Common signs to watch
Compare both eyes in good light and note anything unusual. Warning signs include one or both eyes swollen or bulging, redness around the lids, watery or thick discharge, dried crust sealing the lid, a cloudy surface, or the reptile keeping an eye closed. You might also see rubbing on decor, reduced appetite because the animal cannot see prey, or swelling that puffs the lower lid outward in species with movable lids. Note whether one or both eyes are affected — that helps your vet narrow the cause.

Knowing what a normal, clear, open eye looks like helps you catch swelling or discharge early.
What lies behind eye problems
Several distinct issues share these signs. Bacterial infection can settle in the eye or the tissue around it, sometimes producing pus that, being solid in reptiles, can build up under the lids. Vitamin-A imbalance, common in some insectivores fed poor diets, causes swollen eyelids from changes to the glands and lining. Retained shed can form a tight ring or a stuck eye cap. Trauma, foreign bodies, and irritation from dirty or dusty substrate also feature. Importantly, a puffy or watery eye can accompany a respiratory infection, meaning the real problem is systemic.
What you can do at home
Your job at home is to observe carefully and improve the basics while arranging a vet visit — not to medicate. Check that temperatures, UVB, and humidity match your species, since poor husbandry underlies many eye problems, and make sure the enclosure is clean and free of dusty or sharp substrate. If there is crust around the eye, you may gently note it for the vet, but do not pick at it, force the eye open, or rinse with anything other than, at most, plain saline if your vet advises. Take clear photos of both eyes to bring along.

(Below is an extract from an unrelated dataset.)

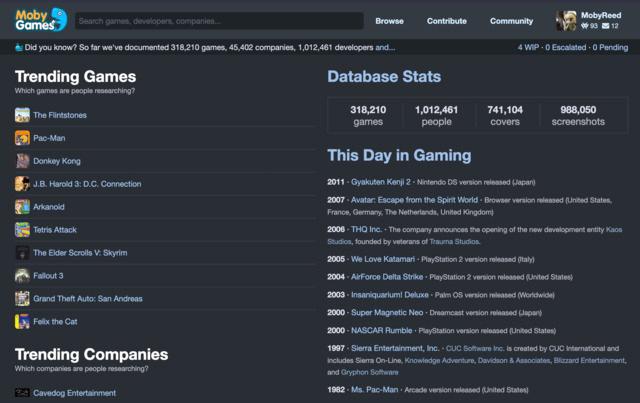Click the 'and...' link in Did you know banner
640x403 pixels.
tap(385, 47)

Correct UVB, humidity, and hygiene reduce the vitamin-A and infection problems behind many reptile eye conditions.
Preventing eye problems
Most prevention is good husbandry. Feed a correct, varied diet with proper vitamin-A sources or supplementation as appropriate for your species, so glands and tissues stay healthy. Provide correct UVB and a humidity level that lets your reptile shed cleanly, including around the eyes. Keep the enclosure clean and avoid fine, dusty substrates that irritate eyes. In humid Hong Kong and Taiwan homes, watch that damp, warm enclosures do not become dirty and bacteria-laden, and ventilate well. Quarantine new arrivals, since some eye-affecting infections spread between animals.
Quick FAQs
Can I use eye drops from the pharmacy? No. Human and generic animal eye drops can be wrong or harmful for the underlying cause, and some are toxic to reptiles. A vet identifies the cause and prescribes suitable treatment.
Why is only one eye affected? One-sided problems often point to injury, a foreign body, or local infection, while both eyes affected more often suggests diet-related or systemic causes. Your vet uses this pattern to guide diagnosis.
Is a swollen eye an emergency? Treat it as urgent, especially with discharge, both eyes involved, or any breathing changes. Eye disease can threaten vision and may signal a body-wide infection, so do not wait it out.
Could poor diet really cause eye swelling? Yes. Vitamin-A imbalance is a well-known cause of swollen eyelids in some reptiles, particularly insectivores on limited diets. Correcting the diet, under vet guidance, is often part of the treatment.